Contract fractionation is not possible in the current transfusion system where the concept of voluntary blood donation, which is the first prerequisite to safe blood transfusion and hence fractionation, is uncommon. The donation system is replacement based and relatives and friends are under pressure to donate for their patient. As there is no regulatory set up, every institution has evolved its own style of work and safety which puts the consumer/patient at risk. The World Health Assembly resolutions 28.72(1975) and 58.13(2005) urge Member States to develop nationally coordinated blood transfusion services. Pakistan is a signatory to these resolutions and other similar resolutions on blood safety passed by the WHA during the last thirty five years.

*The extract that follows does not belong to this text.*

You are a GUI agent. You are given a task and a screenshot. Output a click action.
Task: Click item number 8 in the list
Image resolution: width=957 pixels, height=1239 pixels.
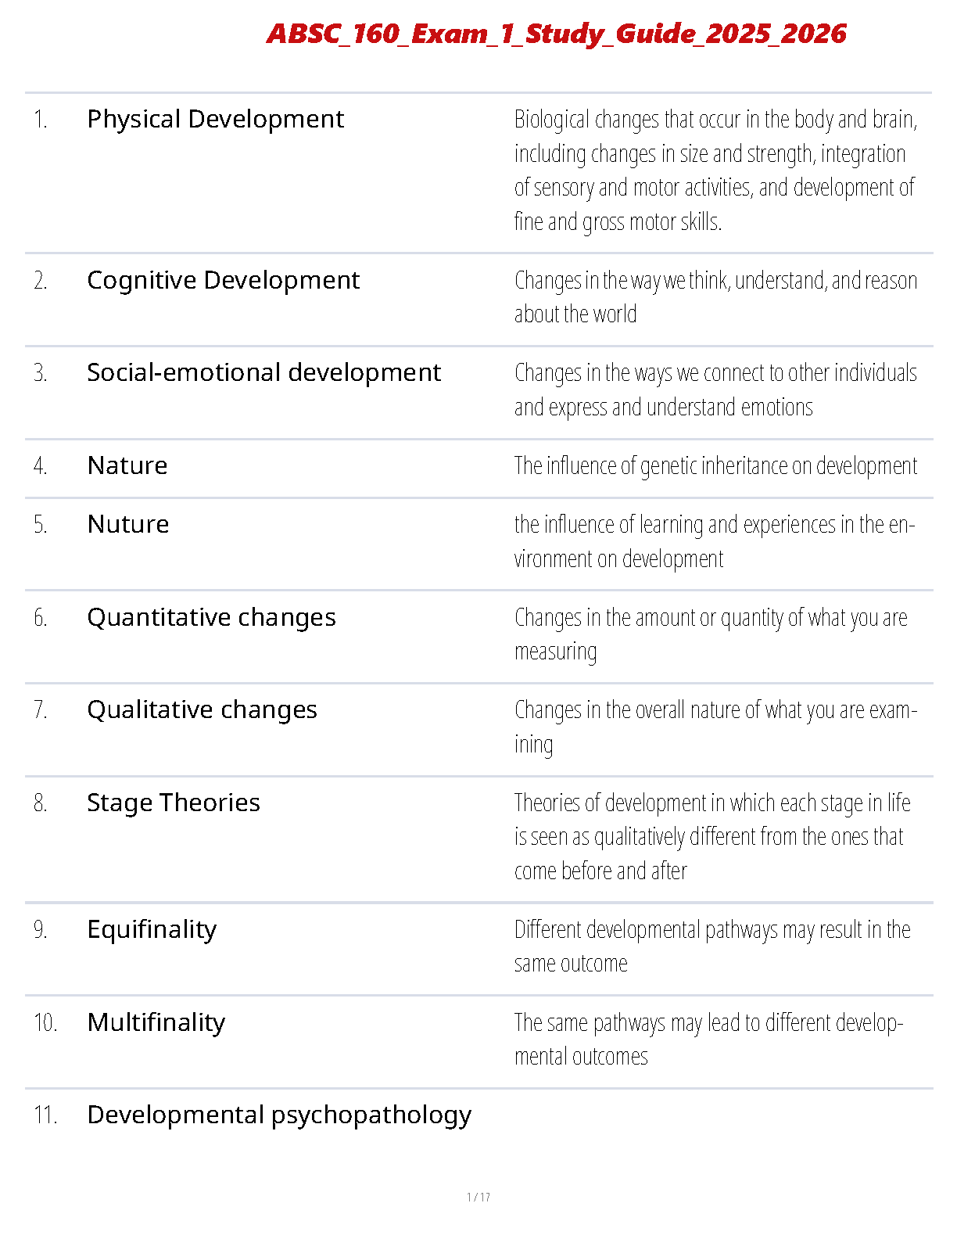(41, 803)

To fulfill these international obligations and the MDG 4, 5 and 6, the Government of Pakistan with support from Government of Germany initiated blood safety systems reforms in 2010 including the establishment of a nationally coordinated de-centralized and province oriented BTS. This include the establishment of Blood Transfusion Programmes at the federal, provincial and state level and the development of 10 Regional Blood Centres as ‘production units’ and 60 Hospital Blood Banks as ‘consumption units’ in the first phase and covering the entire country eventually. The first phase (2010-15) of the project is nearing successful completion. The agreement of the second phase is being processed and is expected to be signed very soon now. The Phase II proposes expansion of the scope and coverage of the Phase I concept in the light of the experience gained and lessons learned. Recently, the Safe Blood Transfusion Programme under the supervision of Ministry of National Health Services adopted a systematic and participatory approach to revise the National Blood Policy & Strategic Framework (2014-20) to ensure a sustainable planning base for the future.16 The overarching priorities regarding blood transfusion services that are addressed in this framework include: equity; the development of leadership, planning and management capacity; quality of care, monitoring and evaluation and self-sufficiency in blood and blood products including the plasma products.

This regionally centralized model will ensure quality practices at every step of vein to vein transfusion chain. The annual collection capacity of the 10 Regional Centres will be 350,000units. It is anticipated that the new state of the art Regional Blood Centres will rely on voluntary blood donor system with proper documentation and a regular follow-up of donors through a management information system. The possibility of contract fractionation in plasma collected in these centres functioning under the new system is worth exploring.

This national level plasma fractionation project can lead to attainment of self-sufficiency in plasma-derived medicines. The Government commitment is crucial to the success of the proposed plasma fractionation project by establishing policies (on blood donations and plasma products)17 and legal and regulatory framework. Large partners in the private sector performing quality work, with annual collections in excess of 50,000units may be considered as regional centres and included in this plasma fractionation project as public private partnership.

Conclusion

The project is expected to result in availability of plasma derived medicines which are hitherto unavailable to a vast majority of population. In addition, the project would contribute to improvement in quality of blood transfusion services and products.

Acknowledgements

None.

Conflict of interest

The author declares no conflict of interest.